## Written exercise
Copy out the lines of the listing word for word, beginning with the line containing "Click the highlighted" and continuing through the line containing "[x=136, y=156]", both included.

## Data provided
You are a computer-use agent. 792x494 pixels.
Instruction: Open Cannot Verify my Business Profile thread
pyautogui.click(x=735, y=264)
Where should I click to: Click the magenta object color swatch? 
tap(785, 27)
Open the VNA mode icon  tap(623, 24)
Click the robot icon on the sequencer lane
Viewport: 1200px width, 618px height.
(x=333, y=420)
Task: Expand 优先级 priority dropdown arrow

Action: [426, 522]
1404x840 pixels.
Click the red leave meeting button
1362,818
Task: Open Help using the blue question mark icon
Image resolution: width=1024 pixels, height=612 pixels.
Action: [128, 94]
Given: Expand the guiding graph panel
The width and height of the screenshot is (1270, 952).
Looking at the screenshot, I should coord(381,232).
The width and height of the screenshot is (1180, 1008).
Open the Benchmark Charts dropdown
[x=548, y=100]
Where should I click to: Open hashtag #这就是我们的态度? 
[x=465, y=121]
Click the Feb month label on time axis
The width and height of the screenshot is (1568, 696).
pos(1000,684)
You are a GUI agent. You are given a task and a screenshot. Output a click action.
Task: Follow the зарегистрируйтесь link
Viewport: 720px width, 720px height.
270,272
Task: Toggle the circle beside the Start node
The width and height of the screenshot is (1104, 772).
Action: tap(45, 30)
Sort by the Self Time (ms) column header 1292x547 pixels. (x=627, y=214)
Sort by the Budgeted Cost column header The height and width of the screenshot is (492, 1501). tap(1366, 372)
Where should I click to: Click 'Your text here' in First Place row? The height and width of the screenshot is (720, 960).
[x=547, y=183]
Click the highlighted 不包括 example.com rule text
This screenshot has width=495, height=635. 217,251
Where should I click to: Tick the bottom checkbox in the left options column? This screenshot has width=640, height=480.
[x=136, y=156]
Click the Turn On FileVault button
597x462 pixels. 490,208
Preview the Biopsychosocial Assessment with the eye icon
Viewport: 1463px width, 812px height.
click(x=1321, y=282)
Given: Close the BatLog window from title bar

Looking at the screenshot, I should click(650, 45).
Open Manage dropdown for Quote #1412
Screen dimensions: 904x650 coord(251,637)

## Full solution
Click the highlighted 不包括 example.com rule text
This screenshot has width=495, height=635. 217,251
Where should I click to: Tick the bottom checkbox in the left options column? This screenshot has width=640, height=480.
[x=136, y=156]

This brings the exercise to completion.